-- YOUR TASK --
Down to the last line, reproduce the records exactly.

Records from a dataset

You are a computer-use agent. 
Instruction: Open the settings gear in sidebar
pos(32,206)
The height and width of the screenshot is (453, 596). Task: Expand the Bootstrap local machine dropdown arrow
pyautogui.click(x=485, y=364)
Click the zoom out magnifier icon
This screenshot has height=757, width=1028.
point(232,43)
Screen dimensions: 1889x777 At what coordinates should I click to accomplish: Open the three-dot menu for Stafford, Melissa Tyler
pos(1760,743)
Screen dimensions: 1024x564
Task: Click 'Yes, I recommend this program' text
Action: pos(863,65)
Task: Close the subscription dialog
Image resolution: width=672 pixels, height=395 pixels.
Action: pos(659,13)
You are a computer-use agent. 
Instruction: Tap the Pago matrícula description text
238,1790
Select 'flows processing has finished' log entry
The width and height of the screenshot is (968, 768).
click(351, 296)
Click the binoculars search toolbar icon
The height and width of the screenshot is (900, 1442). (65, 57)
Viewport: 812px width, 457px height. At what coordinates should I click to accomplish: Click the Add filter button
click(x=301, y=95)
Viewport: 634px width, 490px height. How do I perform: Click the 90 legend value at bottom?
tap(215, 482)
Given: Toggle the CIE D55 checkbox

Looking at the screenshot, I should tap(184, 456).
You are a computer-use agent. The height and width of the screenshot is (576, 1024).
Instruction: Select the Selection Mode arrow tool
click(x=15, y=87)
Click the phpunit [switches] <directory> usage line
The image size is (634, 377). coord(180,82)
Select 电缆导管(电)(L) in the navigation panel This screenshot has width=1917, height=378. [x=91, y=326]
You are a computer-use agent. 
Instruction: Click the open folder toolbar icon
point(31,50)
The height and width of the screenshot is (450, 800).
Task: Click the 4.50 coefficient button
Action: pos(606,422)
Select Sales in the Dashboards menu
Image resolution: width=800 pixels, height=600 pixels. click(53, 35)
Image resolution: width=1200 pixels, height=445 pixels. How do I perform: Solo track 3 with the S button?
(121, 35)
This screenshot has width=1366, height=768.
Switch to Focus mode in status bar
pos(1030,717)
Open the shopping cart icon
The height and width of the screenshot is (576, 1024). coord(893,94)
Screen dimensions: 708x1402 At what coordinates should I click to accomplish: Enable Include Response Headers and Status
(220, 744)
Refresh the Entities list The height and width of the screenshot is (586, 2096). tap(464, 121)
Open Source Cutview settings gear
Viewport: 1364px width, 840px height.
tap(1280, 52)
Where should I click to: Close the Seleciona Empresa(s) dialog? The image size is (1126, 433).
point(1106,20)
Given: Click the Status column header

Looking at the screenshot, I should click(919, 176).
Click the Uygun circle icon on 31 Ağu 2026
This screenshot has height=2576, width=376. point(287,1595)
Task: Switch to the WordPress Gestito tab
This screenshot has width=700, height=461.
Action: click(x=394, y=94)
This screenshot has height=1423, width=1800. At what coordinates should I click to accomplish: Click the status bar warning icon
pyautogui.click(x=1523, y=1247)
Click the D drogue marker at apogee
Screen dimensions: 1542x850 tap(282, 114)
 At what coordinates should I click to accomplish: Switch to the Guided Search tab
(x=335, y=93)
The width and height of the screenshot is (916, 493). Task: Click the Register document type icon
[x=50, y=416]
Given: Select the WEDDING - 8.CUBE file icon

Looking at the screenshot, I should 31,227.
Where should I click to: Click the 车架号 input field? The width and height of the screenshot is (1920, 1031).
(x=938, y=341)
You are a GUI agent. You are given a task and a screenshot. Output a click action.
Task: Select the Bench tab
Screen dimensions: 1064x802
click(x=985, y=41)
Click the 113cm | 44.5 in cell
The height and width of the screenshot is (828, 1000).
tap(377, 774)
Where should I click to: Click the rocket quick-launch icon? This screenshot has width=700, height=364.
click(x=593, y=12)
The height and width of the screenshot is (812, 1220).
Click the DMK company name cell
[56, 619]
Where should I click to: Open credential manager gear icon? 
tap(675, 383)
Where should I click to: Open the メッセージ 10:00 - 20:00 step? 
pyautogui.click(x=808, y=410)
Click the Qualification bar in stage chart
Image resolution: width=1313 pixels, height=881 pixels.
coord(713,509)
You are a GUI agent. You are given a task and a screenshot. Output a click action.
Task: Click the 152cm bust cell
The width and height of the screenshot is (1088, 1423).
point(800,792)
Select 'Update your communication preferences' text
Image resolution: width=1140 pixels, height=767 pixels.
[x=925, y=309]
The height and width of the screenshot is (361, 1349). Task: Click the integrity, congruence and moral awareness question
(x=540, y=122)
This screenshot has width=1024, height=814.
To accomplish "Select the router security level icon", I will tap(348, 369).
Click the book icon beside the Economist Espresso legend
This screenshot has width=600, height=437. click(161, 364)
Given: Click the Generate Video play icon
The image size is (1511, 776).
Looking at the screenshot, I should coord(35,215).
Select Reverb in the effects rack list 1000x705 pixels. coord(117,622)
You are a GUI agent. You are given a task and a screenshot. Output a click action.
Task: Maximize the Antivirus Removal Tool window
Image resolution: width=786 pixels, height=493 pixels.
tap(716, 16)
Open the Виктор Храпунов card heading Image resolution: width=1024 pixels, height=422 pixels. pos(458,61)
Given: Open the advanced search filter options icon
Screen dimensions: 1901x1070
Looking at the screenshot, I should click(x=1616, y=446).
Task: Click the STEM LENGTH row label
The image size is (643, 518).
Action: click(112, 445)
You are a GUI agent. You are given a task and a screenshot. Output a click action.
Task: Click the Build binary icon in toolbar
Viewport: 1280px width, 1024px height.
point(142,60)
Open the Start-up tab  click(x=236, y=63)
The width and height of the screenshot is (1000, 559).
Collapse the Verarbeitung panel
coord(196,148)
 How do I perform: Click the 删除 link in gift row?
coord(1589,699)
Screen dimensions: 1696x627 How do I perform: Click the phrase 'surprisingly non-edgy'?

-- RESPONSE --
You are a computer-use agent. 
Instruction: Open the settings gear in sidebar
pos(32,206)
The height and width of the screenshot is (453, 596). Task: Expand the Bootstrap local machine dropdown arrow
pyautogui.click(x=485, y=364)
Click the zoom out magnifier icon
This screenshot has height=757, width=1028.
point(232,43)
Screen dimensions: 1889x777 At what coordinates should I click to accomplish: Open the three-dot menu for Stafford, Melissa Tyler
pos(1760,743)
Screen dimensions: 1024x564
Task: Click 'Yes, I recommend this program' text
Action: pos(863,65)
Task: Close the subscription dialog
Image resolution: width=672 pixels, height=395 pixels.
Action: pos(659,13)
You are a computer-use agent. 
Instruction: Tap the Pago matrícula description text
238,1790
Select 'flows processing has finished' log entry
The width and height of the screenshot is (968, 768).
click(351, 296)
Click the binoculars search toolbar icon
The height and width of the screenshot is (900, 1442). (65, 57)
Viewport: 812px width, 457px height. At what coordinates should I click to accomplish: Click the Add filter button
click(x=301, y=95)
Viewport: 634px width, 490px height. How do I perform: Click the 90 legend value at bottom?
tap(215, 482)
Given: Toggle the CIE D55 checkbox

Looking at the screenshot, I should tap(184, 456).
You are a computer-use agent. The height and width of the screenshot is (576, 1024).
Instruction: Select the Selection Mode arrow tool
click(x=15, y=87)
Click the phpunit [switches] <directory> usage line
The image size is (634, 377). coord(180,82)
Select 电缆导管(电)(L) in the navigation panel This screenshot has width=1917, height=378. [x=91, y=326]
You are a computer-use agent. 
Instruction: Click the open folder toolbar icon
point(31,50)
The height and width of the screenshot is (450, 800).
Task: Click the 4.50 coefficient button
Action: pos(606,422)
Select Sales in the Dashboards menu
Image resolution: width=800 pixels, height=600 pixels. click(53, 35)
Image resolution: width=1200 pixels, height=445 pixels. How do I perform: Solo track 3 with the S button?
(121, 35)
This screenshot has width=1366, height=768.
Switch to Focus mode in status bar
pos(1030,717)
Open the shopping cart icon
The height and width of the screenshot is (576, 1024). coord(893,94)
Screen dimensions: 708x1402 At what coordinates should I click to accomplish: Enable Include Response Headers and Status
(220, 744)
Refresh the Entities list The height and width of the screenshot is (586, 2096). tap(464, 121)
Open Source Cutview settings gear
Viewport: 1364px width, 840px height.
tap(1280, 52)
Where should I click to: Close the Seleciona Empresa(s) dialog? The image size is (1126, 433).
point(1106,20)
Given: Click the Status column header

Looking at the screenshot, I should click(919, 176).
Click the Uygun circle icon on 31 Ağu 2026
This screenshot has height=2576, width=376. point(287,1595)
Task: Switch to the WordPress Gestito tab
This screenshot has width=700, height=461.
Action: click(x=394, y=94)
This screenshot has height=1423, width=1800. At what coordinates should I click to accomplish: Click the status bar warning icon
pyautogui.click(x=1523, y=1247)
Click the D drogue marker at apogee
Screen dimensions: 1542x850 tap(282, 114)
 At what coordinates should I click to accomplish: Switch to the Guided Search tab
(x=335, y=93)
The width and height of the screenshot is (916, 493). Task: Click the Register document type icon
[x=50, y=416]
Given: Select the WEDDING - 8.CUBE file icon

Looking at the screenshot, I should 31,227.
Where should I click to: Click the 车架号 input field? The width and height of the screenshot is (1920, 1031).
(x=938, y=341)
You are a GUI agent. You are given a task and a screenshot. Output a click action.
Task: Select the Bench tab
Screen dimensions: 1064x802
click(x=985, y=41)
Click the 113cm | 44.5 in cell
The height and width of the screenshot is (828, 1000).
tap(377, 774)
Where should I click to: Click the rocket quick-launch icon? This screenshot has width=700, height=364.
click(x=593, y=12)
The height and width of the screenshot is (812, 1220).
Click the DMK company name cell
[56, 619]
Where should I click to: Open credential manager gear icon? 
tap(675, 383)
Where should I click to: Open the メッセージ 10:00 - 20:00 step? 
pyautogui.click(x=808, y=410)
Click the Qualification bar in stage chart
Image resolution: width=1313 pixels, height=881 pixels.
coord(713,509)
You are a GUI agent. You are given a task and a screenshot. Output a click action.
Task: Click the 152cm bust cell
The width and height of the screenshot is (1088, 1423).
point(800,792)
Select 'Update your communication preferences' text
Image resolution: width=1140 pixels, height=767 pixels.
[x=925, y=309]
The height and width of the screenshot is (361, 1349). Task: Click the integrity, congruence and moral awareness question
(x=540, y=122)
This screenshot has width=1024, height=814.
To accomplish "Select the router security level icon", I will tap(348, 369).
Click the book icon beside the Economist Espresso legend
This screenshot has width=600, height=437. click(161, 364)
Given: Click the Generate Video play icon
The image size is (1511, 776).
Looking at the screenshot, I should coord(35,215).
Select Reverb in the effects rack list 1000x705 pixels. coord(117,622)
You are a GUI agent. You are given a task and a screenshot. Output a click action.
Task: Maximize the Antivirus Removal Tool window
Image resolution: width=786 pixels, height=493 pixels.
tap(716, 16)
Open the Виктор Храпунов card heading Image resolution: width=1024 pixels, height=422 pixels. pos(458,61)
Given: Open the advanced search filter options icon
Screen dimensions: 1901x1070
Looking at the screenshot, I should click(x=1616, y=446).
Task: Click the STEM LENGTH row label
The image size is (643, 518).
Action: click(112, 445)
You are a GUI agent. You are given a task and a screenshot. Output a click action.
Task: Click the Build binary icon in toolbar
Viewport: 1280px width, 1024px height.
point(142,60)
Open the Start-up tab  click(x=236, y=63)
The width and height of the screenshot is (1000, 559).
Collapse the Verarbeitung panel
coord(196,148)
 How do I perform: Click the 删除 link in gift row?
coord(1589,699)
Screen dimensions: 1696x627 How do I perform: Click the phrase 'surprisingly non-edgy'?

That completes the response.